We definitely cannot generalize about Indian kids in the US, as there are several of our friends who are strict in instilling Indian and Hindu culture in their kids. This is done in a far more stringent and disciplined way than what we have in our house, so while our kids retain a vague idea of the various aspects of their roots, other Indian kids in the US are well-versed about Indian mythology, the various Shlokas, and even why their mom occasionally switches from her jeans to a saree and a bindi on her forehead! So, this post is about how our kids view the Hindu festivals that we participate in!

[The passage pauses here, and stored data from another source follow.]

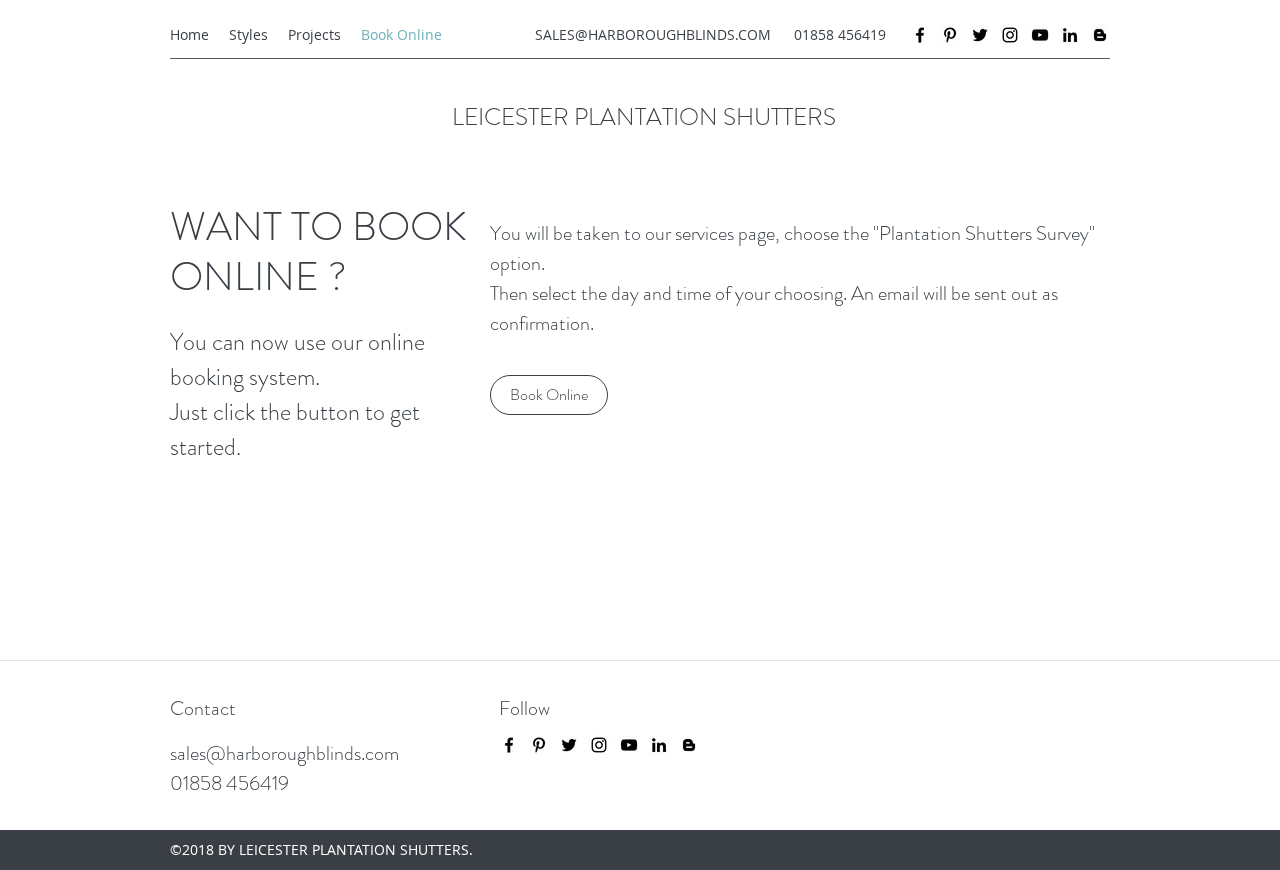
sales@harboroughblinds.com (284, 753)
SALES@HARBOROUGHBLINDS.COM (653, 34)
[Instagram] (1010, 35)
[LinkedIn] (1070, 35)
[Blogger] (1100, 35)
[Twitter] (980, 35)
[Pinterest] (950, 35)
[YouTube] (1040, 35)
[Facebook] (920, 35)
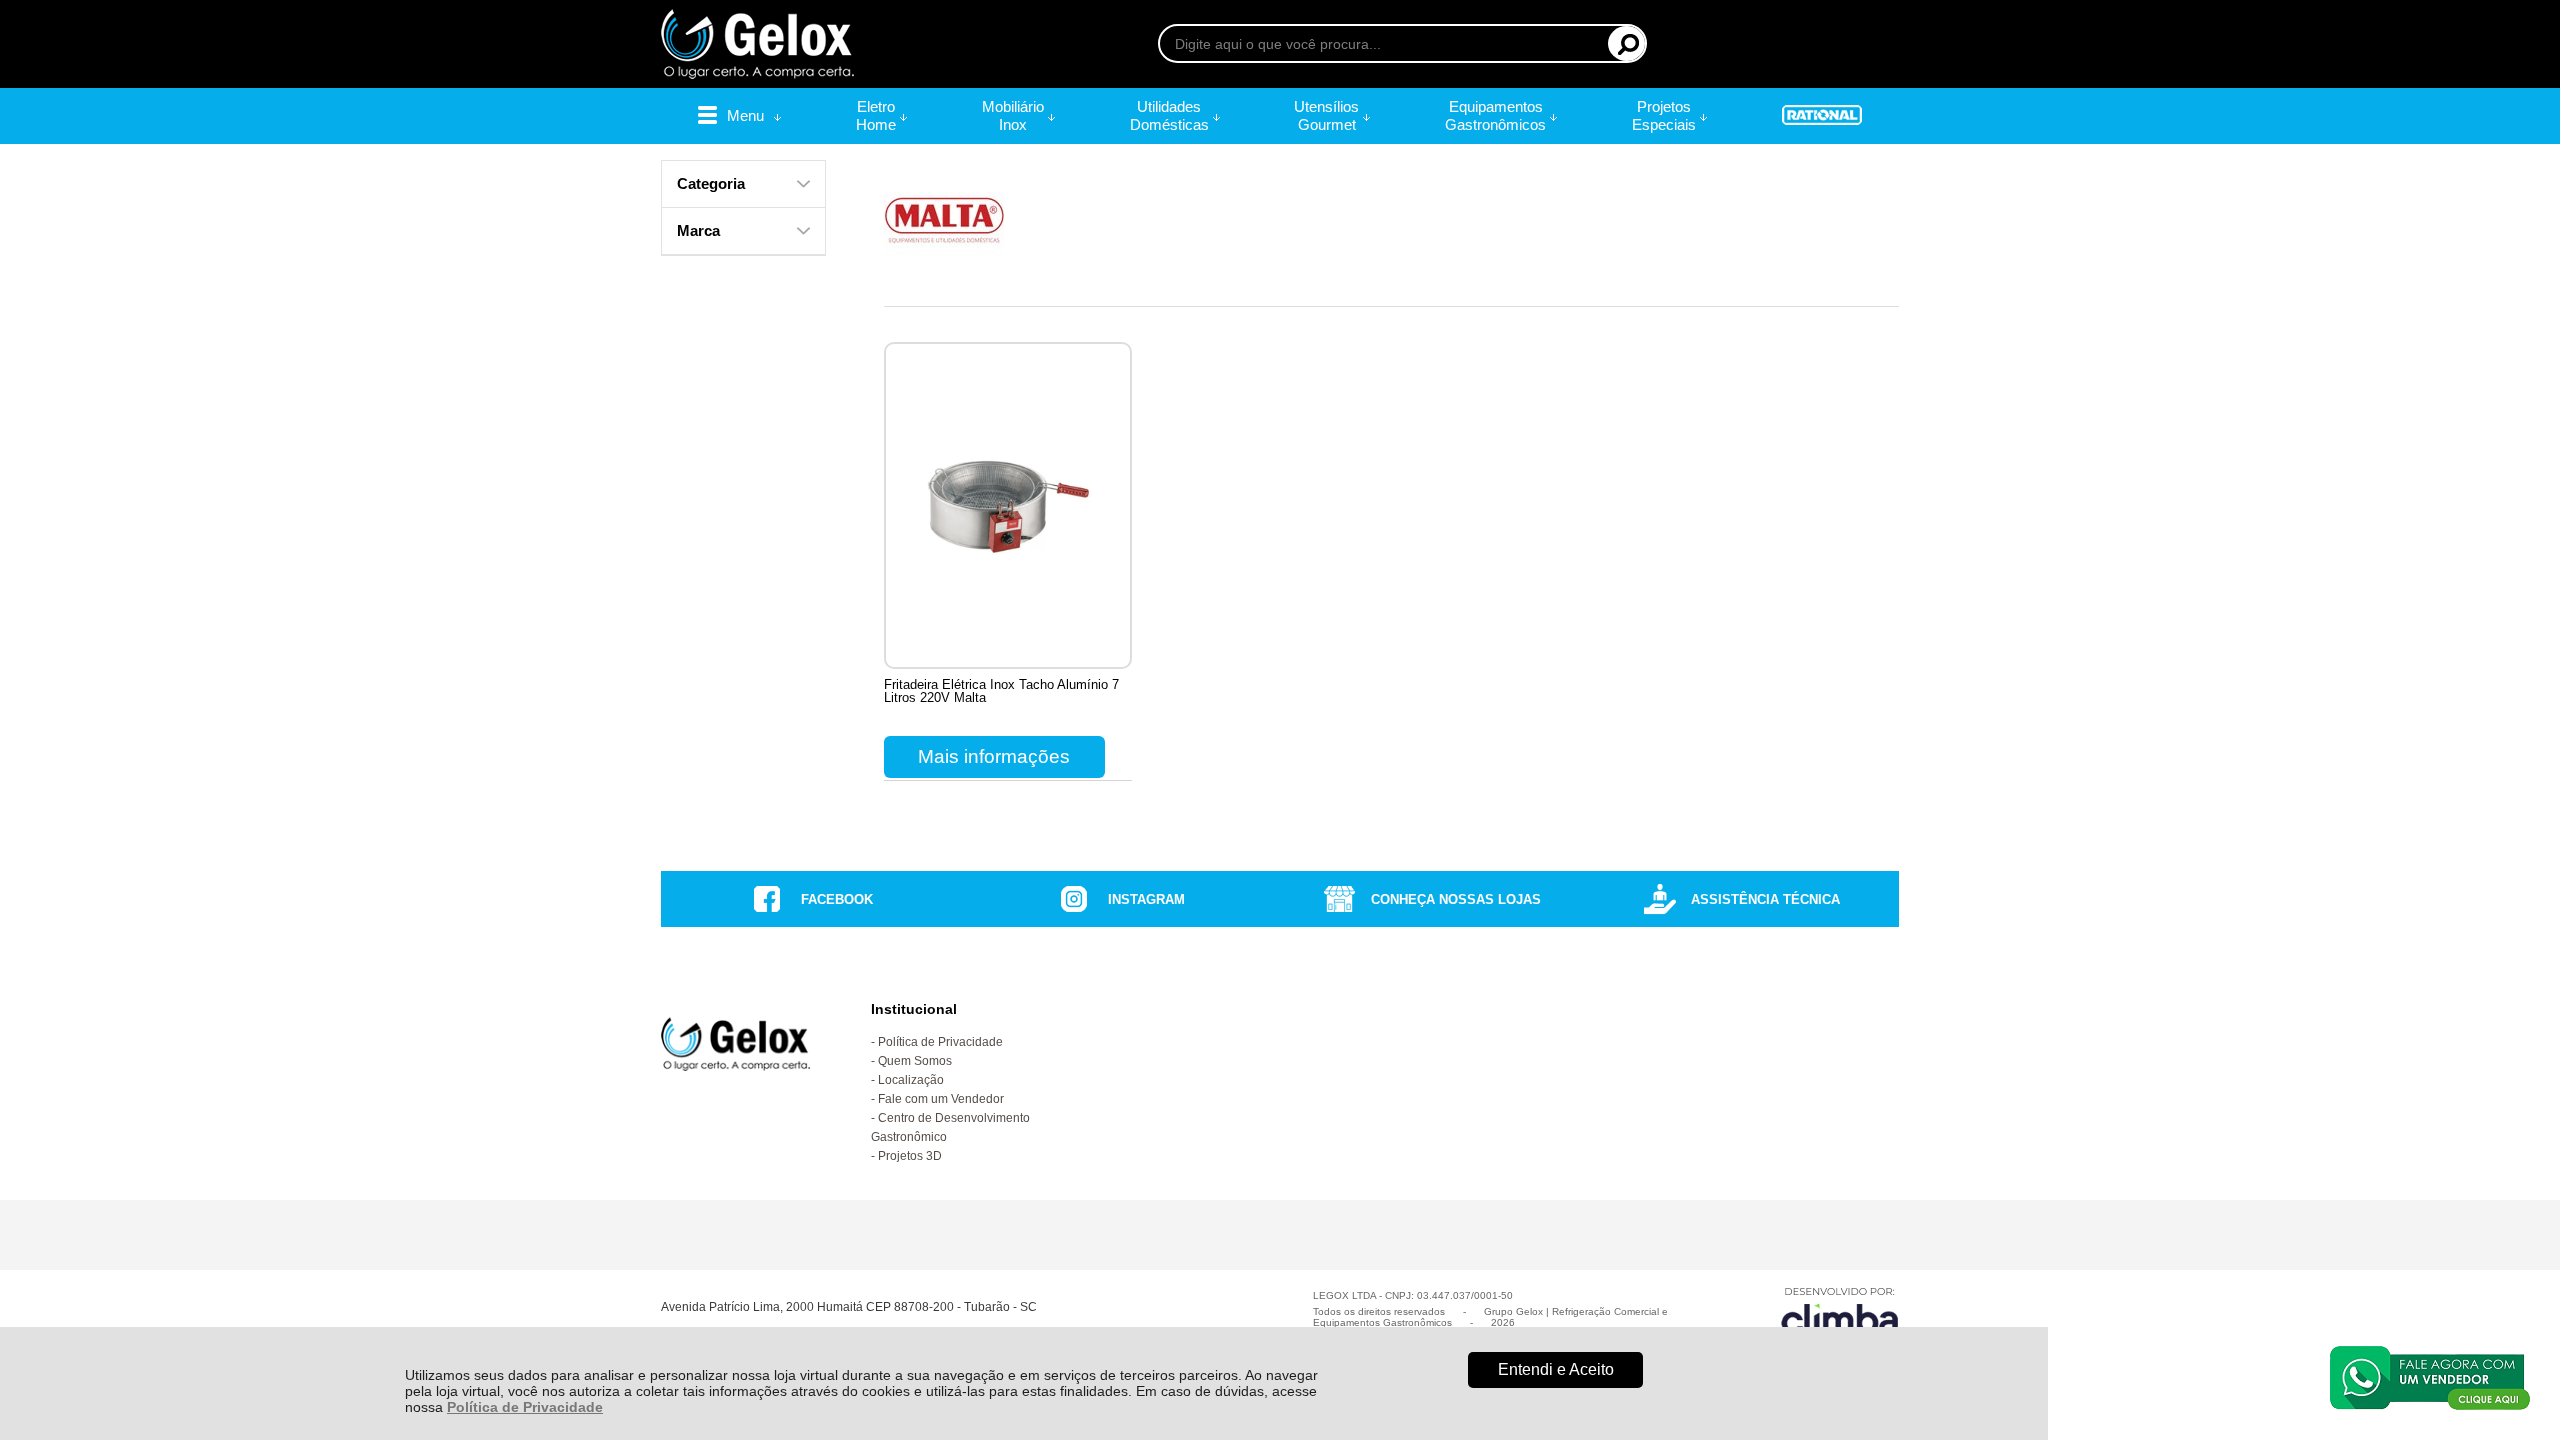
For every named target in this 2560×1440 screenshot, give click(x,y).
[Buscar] (1626, 43)
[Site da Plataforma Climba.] (1840, 1314)
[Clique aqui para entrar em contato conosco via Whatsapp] (2430, 1378)
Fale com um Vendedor (941, 1099)
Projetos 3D (910, 1156)
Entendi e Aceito (1556, 1369)
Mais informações (994, 756)
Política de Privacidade (525, 1407)
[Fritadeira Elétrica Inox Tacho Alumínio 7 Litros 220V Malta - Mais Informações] (1008, 505)
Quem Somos (915, 1061)
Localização (911, 1080)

Not so much our kids! The reason is the slack nature of their parents. We’ve never been very rigid in enforcing any type of specific doctrine in the kids; we do celebrate Diwali, but we also do celebrate Christmas and we enjoy Halloween, so I think our kids have just come to think of it all in one giant aggregate of fun holidays rather than differentiate each for what it’s worth!
An older Indian lady once asked me what rituals I make my boys follow on a regular basis, and I was flummoxed, because I really didn’t make them to anything on a daily or weekly basis, except take them to Hindi class once a week (we no longer go, since the place is too far away). She then gently told me that I should consider imparting some kind of religious education to them because she said, ‘you probably know that by the time they’re 12, they’ll pretty much be out of hand.” I then told her that I felt that the education that I did want to impart to both my sons is to be good human beings and to respect and care for others, and that I had no other education that I would prefer to impart over and above that. Which is perfectly true and what I principally believed in.
Still, the pinch of guilt remains that I am not doing enough; that I am not making the effort to educate my boys about our rich Indian culture. I feel the constant tug-of-war of what to show them, what to teach them, what to enlighten them with in any given moment, and the answer is never crystal clear. I am resigned to play it by the ear; I am hoping, I wish, to be content to have them grow up as world citizens rather than identify themselves narrowly to one community.
The mixed awareness-non-awareness that my sons have for our Hindu culture is pretty much examplified by the second paragraph of this essay that Big A wrote last year after we did our Ganesh puja at home (my post on it last year is linked). The puja can be performed by the family members, if they are well versed with all the rituals of the puja, but typically, people prefer calling in a priest to do the necessary. The Husband and I had a good laugh that our recorded version of a priest chanting out the verses in the puja being thought of by our boys as traditional!